# What you need to do:
The entries below are to be written out again without alteration.

*-*-*

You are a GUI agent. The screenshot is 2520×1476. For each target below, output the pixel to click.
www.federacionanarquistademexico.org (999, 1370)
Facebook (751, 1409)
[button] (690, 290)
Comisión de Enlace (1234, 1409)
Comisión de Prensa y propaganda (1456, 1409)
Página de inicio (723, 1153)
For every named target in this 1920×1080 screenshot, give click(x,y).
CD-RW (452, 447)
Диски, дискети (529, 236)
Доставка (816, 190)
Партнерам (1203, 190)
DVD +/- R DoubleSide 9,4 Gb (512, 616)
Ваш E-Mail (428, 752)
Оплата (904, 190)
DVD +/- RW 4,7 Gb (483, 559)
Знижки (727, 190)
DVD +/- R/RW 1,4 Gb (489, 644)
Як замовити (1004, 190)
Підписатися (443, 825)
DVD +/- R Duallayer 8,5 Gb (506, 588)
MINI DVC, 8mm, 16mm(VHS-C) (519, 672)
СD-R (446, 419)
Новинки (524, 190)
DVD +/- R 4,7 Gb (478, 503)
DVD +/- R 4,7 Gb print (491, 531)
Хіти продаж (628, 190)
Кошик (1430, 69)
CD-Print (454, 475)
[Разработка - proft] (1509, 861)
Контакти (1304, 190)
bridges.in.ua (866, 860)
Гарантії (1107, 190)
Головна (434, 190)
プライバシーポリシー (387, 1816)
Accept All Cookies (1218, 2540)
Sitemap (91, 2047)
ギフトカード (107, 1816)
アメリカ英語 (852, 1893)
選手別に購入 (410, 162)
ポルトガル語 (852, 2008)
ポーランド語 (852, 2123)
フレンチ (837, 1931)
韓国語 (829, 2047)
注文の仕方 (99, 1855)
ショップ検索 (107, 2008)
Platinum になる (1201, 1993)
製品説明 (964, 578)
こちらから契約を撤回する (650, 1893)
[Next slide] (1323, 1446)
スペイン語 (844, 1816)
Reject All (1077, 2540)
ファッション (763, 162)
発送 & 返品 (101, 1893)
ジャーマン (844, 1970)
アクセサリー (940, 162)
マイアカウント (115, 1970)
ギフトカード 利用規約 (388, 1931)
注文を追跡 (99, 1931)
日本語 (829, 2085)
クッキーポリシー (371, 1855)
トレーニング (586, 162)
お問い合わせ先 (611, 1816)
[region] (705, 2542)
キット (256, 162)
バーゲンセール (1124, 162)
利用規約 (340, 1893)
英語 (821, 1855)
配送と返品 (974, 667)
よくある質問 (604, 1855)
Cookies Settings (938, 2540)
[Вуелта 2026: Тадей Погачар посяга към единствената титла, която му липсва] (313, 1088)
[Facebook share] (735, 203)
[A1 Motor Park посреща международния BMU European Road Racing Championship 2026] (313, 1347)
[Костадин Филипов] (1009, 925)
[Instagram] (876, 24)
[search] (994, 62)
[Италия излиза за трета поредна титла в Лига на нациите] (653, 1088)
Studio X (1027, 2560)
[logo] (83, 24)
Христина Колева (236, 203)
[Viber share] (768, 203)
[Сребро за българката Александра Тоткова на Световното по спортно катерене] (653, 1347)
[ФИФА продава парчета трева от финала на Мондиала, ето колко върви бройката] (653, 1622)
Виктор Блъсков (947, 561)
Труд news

*-*-*

# Task answer:
You are a GUI agent. The screenshot is 2520×1476. For each target below, output the pixel to click.
www.federacionanarquistademexico.org (999, 1370)
Facebook (751, 1409)
[button] (690, 290)
Comisión de Enlace (1234, 1409)
Comisión de Prensa y propaganda (1456, 1409)
Página de inicio (723, 1153)
For every named target in this 1920×1080 screenshot, give click(x,y).
CD-RW (452, 447)
Диски, дискети (529, 236)
Доставка (816, 190)
Партнерам (1203, 190)
DVD +/- R DoubleSide 9,4 Gb (512, 616)
Ваш E-Mail (428, 752)
Оплата (904, 190)
DVD +/- RW 4,7 Gb (483, 559)
Знижки (727, 190)
DVD +/- R/RW 1,4 Gb (489, 644)
Як замовити (1004, 190)
Підписатися (443, 825)
DVD +/- R Duallayer 8,5 Gb (506, 588)
MINI DVC, 8mm, 16mm(VHS-C) (519, 672)
СD-R (446, 419)
Новинки (524, 190)
DVD +/- R 4,7 Gb (478, 503)
DVD +/- R 4,7 Gb print (491, 531)
Хіти продаж (628, 190)
Кошик (1430, 69)
CD-Print (454, 475)
[Разработка - proft] (1509, 861)
Контакти (1304, 190)
bridges.in.ua (866, 860)
Гарантії (1107, 190)
Головна (434, 190)
プライバシーポリシー (387, 1816)
Accept All Cookies (1218, 2540)
Sitemap (91, 2047)
ギフトカード (107, 1816)
アメリカ英語 (852, 1893)
選手別に購入 (410, 162)
ポルトガル語 (852, 2008)
ポーランド語 (852, 2123)
フレンチ (837, 1931)
韓国語 (829, 2047)
注文の仕方 (99, 1855)
ショップ検索 (107, 2008)
Platinum になる (1201, 1993)
製品説明 (964, 578)
こちらから契約を撤回する (650, 1893)
[Next slide] (1323, 1446)
スペイン語 (844, 1816)
Reject All (1077, 2540)
ファッション (763, 162)
発送 & 返品 (101, 1893)
ジャーマン (844, 1970)
アクセサリー (940, 162)
マイアカウント (115, 1970)
ギフトカード 利用規約 (388, 1931)
注文を追跡 (99, 1931)
日本語 (829, 2085)
クッキーポリシー (371, 1855)
トレーニング (586, 162)
お問い合わせ先 (611, 1816)
[region] (705, 2542)
キット (256, 162)
バーゲンセール (1124, 162)
利用規約 (340, 1893)
英語 (821, 1855)
配送と返品 (974, 667)
よくある質問 (604, 1855)
Cookies Settings (938, 2540)
[Вуелта 2026: Тадей Погачар посяга към единствената титла, която му липсва] (313, 1088)
[Facebook share] (735, 203)
[A1 Motor Park посреща международния BMU European Road Racing Championship 2026] (313, 1347)
[Костадин Филипов] (1009, 925)
[Instagram] (876, 24)
[search] (994, 62)
[Италия излиза за трета поредна титла в Лига на нациите] (653, 1088)
Studio X (1027, 2560)
[logo] (83, 24)
Христина Колева (236, 203)
[Viber share] (768, 203)
[Сребро за българката Александра Тоткова на Световното по спортно катерене] (653, 1347)
[ФИФА продава парчета трева от финала на Мондиала, ето колко върви бройката] (653, 1622)
Виктор Блъсков (947, 561)
Труд news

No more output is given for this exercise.